THE PROBLEM: Each line of the listing where "grid" appears should be reported.

◆ ◆ ◆ ◆

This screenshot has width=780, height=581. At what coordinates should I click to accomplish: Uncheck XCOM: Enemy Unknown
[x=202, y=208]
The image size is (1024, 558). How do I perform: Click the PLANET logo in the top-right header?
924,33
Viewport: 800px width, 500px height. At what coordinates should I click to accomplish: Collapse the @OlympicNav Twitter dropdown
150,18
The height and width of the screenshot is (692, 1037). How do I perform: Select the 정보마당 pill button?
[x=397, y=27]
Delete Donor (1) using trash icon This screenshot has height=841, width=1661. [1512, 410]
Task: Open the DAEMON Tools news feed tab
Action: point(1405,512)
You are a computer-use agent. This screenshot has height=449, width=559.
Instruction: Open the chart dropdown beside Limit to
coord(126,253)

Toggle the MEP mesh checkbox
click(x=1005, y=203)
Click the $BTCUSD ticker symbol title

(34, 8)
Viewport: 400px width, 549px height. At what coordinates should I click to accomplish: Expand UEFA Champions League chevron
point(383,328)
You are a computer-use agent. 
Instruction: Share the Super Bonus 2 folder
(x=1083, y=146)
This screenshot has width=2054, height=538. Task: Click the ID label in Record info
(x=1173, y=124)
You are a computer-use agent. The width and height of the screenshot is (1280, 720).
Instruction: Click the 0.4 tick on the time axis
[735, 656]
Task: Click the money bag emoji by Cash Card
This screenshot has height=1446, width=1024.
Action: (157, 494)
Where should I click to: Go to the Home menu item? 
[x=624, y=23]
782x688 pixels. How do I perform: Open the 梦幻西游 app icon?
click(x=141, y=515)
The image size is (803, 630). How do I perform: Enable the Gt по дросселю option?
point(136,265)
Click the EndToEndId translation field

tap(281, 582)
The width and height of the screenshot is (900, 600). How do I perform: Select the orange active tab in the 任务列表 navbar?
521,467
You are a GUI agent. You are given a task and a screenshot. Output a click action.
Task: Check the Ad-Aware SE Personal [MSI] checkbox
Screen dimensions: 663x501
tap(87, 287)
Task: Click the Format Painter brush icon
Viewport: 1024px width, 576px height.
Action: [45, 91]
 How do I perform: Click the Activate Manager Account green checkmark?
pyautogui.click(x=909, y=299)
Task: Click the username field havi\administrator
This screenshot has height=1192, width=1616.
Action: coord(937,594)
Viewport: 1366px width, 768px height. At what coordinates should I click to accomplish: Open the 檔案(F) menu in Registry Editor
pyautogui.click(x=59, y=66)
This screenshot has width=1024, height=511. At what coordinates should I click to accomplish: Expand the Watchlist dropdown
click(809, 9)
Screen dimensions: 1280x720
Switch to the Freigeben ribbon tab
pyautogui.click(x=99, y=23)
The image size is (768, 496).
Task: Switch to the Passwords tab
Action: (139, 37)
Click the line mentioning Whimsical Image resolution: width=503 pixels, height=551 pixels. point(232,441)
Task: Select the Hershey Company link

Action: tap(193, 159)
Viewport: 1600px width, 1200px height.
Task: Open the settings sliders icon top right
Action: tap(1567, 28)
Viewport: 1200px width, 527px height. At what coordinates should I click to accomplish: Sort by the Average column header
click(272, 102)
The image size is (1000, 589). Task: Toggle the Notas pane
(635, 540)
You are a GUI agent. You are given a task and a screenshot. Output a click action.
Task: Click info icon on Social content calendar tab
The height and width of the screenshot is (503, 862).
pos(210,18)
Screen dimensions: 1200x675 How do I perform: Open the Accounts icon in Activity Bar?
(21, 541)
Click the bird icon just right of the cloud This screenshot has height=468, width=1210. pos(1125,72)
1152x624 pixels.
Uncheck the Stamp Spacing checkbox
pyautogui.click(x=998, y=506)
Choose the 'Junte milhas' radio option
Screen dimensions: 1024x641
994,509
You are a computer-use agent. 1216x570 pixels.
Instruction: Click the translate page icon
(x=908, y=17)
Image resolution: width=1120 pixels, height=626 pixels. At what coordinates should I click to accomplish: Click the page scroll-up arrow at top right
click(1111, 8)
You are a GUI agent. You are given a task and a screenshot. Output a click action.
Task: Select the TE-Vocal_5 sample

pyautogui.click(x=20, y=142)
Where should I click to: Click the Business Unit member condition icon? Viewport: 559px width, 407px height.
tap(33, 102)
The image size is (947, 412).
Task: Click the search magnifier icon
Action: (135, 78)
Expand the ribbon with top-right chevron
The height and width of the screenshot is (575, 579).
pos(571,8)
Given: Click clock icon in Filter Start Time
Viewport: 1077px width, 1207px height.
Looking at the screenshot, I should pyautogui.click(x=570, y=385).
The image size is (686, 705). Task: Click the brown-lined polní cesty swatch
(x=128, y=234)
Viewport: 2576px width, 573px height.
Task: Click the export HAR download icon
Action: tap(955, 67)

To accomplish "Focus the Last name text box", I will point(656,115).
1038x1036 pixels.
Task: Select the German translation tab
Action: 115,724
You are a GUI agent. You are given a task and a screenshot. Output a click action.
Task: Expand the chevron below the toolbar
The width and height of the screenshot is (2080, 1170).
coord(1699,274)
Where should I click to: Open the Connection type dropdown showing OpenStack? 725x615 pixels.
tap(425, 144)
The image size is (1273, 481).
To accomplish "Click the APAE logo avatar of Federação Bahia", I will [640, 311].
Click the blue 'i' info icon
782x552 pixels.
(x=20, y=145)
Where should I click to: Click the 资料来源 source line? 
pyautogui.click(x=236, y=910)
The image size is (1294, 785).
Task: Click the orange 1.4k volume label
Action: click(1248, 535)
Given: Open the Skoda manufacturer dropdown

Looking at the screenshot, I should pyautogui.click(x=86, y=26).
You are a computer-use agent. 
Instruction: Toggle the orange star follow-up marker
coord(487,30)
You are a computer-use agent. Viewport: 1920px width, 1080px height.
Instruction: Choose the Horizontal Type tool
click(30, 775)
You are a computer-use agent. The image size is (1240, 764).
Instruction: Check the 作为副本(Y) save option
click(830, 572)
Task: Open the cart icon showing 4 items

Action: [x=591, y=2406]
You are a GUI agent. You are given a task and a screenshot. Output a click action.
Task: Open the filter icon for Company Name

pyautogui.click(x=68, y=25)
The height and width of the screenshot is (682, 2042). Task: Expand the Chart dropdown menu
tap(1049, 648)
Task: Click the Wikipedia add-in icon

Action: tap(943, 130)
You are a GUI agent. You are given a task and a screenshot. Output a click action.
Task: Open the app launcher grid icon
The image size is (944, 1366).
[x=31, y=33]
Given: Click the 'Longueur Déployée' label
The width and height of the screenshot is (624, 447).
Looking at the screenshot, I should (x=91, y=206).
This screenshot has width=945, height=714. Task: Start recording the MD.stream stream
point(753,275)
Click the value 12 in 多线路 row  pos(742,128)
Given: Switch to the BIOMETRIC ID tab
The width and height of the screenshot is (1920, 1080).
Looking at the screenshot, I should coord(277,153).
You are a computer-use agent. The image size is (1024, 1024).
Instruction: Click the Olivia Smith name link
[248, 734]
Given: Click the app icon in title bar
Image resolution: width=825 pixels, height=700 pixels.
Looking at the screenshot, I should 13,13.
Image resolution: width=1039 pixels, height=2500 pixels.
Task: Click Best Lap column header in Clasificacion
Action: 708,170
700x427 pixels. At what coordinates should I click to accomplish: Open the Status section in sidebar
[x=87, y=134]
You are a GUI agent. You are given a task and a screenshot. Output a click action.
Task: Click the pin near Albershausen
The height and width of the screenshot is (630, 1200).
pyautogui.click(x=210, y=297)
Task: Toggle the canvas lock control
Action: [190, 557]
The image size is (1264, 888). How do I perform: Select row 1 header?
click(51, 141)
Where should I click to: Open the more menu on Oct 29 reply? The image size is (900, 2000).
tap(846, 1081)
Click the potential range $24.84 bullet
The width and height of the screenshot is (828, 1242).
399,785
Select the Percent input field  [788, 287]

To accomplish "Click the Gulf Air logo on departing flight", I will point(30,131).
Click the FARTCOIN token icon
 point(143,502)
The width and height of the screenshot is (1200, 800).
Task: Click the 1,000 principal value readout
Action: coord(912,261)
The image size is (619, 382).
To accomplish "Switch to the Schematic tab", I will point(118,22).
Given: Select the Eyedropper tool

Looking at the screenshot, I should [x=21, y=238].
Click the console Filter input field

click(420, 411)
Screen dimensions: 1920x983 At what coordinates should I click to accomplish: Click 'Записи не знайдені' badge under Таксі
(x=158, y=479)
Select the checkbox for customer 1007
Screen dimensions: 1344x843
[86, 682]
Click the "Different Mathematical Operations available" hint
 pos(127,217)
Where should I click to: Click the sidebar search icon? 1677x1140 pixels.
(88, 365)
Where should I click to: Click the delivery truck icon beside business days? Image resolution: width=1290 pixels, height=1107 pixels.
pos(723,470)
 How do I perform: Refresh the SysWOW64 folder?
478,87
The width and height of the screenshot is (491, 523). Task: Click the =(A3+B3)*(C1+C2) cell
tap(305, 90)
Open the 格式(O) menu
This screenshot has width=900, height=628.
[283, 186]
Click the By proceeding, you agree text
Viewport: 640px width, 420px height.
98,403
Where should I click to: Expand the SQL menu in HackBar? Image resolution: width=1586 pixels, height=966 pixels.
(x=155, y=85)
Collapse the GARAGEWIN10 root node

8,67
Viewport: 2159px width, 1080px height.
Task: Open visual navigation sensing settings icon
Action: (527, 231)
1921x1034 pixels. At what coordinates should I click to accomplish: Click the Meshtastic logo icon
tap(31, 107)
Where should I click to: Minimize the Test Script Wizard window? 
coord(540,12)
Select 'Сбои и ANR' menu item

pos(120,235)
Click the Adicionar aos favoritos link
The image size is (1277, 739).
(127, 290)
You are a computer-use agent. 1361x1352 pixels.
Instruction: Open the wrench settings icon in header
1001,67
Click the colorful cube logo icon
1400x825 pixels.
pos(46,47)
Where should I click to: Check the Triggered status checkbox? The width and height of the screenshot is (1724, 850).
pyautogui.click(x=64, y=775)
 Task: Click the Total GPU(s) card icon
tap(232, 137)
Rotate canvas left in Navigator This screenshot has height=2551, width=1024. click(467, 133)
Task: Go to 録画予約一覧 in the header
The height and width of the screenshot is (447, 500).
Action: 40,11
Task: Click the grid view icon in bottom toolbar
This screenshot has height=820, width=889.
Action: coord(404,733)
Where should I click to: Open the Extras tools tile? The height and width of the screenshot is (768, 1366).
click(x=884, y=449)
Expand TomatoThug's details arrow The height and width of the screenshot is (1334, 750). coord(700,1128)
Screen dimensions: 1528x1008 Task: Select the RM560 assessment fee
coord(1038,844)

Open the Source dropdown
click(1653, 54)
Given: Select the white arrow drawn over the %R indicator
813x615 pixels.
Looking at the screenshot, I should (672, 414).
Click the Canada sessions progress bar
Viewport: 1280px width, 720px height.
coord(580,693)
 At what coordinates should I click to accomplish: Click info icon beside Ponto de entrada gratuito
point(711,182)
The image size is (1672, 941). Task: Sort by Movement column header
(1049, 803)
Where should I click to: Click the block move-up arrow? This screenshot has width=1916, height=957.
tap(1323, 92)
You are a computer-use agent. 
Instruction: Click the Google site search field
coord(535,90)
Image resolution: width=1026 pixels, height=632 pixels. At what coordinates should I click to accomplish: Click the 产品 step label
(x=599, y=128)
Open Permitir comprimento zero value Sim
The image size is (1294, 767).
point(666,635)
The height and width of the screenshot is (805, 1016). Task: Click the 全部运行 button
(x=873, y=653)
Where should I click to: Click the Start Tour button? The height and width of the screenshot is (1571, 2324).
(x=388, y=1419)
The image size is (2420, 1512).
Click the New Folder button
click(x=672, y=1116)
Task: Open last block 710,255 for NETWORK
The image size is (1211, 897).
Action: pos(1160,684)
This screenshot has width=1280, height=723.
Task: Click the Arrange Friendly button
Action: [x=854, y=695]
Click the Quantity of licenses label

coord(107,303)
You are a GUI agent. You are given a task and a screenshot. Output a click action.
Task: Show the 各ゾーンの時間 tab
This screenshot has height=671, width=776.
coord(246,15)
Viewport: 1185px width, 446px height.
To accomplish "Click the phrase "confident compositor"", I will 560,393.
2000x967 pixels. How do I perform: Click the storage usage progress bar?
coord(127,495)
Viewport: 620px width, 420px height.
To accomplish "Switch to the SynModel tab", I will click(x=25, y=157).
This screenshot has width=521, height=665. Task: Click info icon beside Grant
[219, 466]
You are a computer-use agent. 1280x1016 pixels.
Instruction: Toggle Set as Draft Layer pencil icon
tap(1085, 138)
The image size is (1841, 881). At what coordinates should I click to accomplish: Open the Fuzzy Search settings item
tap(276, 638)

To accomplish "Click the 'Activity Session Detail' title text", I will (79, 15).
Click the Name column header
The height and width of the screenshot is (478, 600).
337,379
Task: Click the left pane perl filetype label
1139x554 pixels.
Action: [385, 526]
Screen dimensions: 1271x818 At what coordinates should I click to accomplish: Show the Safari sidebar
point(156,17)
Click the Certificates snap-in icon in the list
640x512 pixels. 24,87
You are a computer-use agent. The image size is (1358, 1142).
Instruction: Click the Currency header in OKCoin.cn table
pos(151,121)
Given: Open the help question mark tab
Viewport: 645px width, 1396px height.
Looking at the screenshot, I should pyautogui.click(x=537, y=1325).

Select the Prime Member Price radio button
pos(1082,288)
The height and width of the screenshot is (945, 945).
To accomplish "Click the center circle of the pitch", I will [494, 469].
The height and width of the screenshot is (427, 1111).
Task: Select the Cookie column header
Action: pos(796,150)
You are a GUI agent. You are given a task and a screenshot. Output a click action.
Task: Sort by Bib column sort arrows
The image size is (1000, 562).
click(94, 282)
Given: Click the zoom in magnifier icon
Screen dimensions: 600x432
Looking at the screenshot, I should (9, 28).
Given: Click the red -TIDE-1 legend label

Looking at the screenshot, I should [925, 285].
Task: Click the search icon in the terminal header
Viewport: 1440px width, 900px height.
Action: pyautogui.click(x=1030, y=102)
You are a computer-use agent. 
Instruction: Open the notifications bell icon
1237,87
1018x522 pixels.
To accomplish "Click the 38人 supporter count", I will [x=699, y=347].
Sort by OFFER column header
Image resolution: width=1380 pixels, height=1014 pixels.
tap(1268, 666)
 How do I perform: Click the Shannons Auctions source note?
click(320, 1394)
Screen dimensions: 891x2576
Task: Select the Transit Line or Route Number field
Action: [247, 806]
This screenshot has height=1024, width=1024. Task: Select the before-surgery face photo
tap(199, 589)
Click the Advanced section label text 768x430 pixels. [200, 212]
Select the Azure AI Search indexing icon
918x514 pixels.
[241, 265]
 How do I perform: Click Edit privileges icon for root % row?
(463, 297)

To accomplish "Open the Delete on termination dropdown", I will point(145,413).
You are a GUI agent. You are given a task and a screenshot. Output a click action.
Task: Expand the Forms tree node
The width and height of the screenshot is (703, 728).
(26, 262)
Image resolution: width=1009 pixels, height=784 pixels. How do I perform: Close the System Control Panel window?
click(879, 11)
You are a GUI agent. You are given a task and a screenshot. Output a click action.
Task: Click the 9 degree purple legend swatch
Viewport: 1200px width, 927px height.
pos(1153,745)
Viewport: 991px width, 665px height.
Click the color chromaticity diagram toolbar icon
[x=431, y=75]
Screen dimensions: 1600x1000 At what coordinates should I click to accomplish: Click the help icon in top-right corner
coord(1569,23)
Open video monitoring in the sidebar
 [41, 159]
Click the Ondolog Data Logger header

◆ ◆ ◆ ◆

SOLVED EXERCISE:
Task: Open the app launcher grid icon
Task: Click the grid view icon in bottom toolbar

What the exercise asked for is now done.